For enforcement actions under section 9 of this act, a person, firm, or corporation aggrieved by a citation and notice of assessment by the department or any rules adopted under this chapter may appeal the citation and notice of assessment to the director by filing a notice of appeal with the director within 30 days of the department's issuance of the citation and notice of assessment. A citation and notice of assessment not appealed within 30 days is final and binding, and not subject to further appeal.
A notice of appeal filed with the director under this section stays the effectiveness of the citation and notice of assessment pending final review of the appeal by the director as provided in chapter 34.05 RCW.
Upon receipt of a notice of appeal, the director must assign the hearing to an administrative law judge of the office of administrative hearings to conduct the hearing and issue an initial order. The hearing and review procedures must be conducted in accordance with chapter 34.05 RCW, and the standard of review by the administrative law judge of an appealed citation and notice of assessment must be de novo. Any party who seeks to challenge an initial order must file a petition for administrative review with the director within 30 days after service of the initial order. The director must conduct an administrative review in accordance with chapter 34.05 RCW.

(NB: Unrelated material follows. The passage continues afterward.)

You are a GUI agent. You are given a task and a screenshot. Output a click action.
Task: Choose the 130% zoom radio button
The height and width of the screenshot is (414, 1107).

The director must issue all final orders after appeal of the initial order. The final order of the director is subject to judicial review in accordance with chapter 34.05 RCW.
Orders that are not appealed within the time period specified in this section and chapter 34.05 RCW are final and binding, and not subject to further appeal.
An employer who fails to allow adequate inspection of records in an investigation by the department under this chapter within a reasonable time period may not use such records in any appeal under this section to challenge the correctness of any determination by the department of the penalty assessed.
An employee or former employee or designated employee representative may bring an action for injunctive relief to obtain compliance with this chapter, except for provisions of this chapter pertaining to violations of chapter 49.17 RCW. Upon prevailing in the action, the employee or former employee or designated employee representative may recover costs and reasonable attorneys' fees.
In any action involving a quota that is deemed a violation under section 4 of this act, injunctive relief is limited to suspension of the quota and restitution and injunctive relief to address any retaliation or other adverse action taken by the employer in relation to the complaint or its enforcement.
In any action alleging retaliation, in addition to the injunctive relief authorized above, the prevailing employee or former employee or the representative must be awarded damages equal to the greater of $10,000 or three times the actual damages, including but not limited to unpaid wages and benefits.
The attorney general, either upon the attorney general's own complaint or the complaint of any person acting for themselves or the general public, may bring a civil or criminal action for violations of this chapter, except for provisions of this chapter pertaining to violations of chapter 49.17 RCW, or to enforce this chapter, independently and without specific direction of the director.
The department may adopt and implement rules to carry out and enforce the provisions of this chapter.
If any provision of this act or its application to any person or circumstance is held invalid, the remainder of the act or the application of the provision to other persons or circumstances is not affected.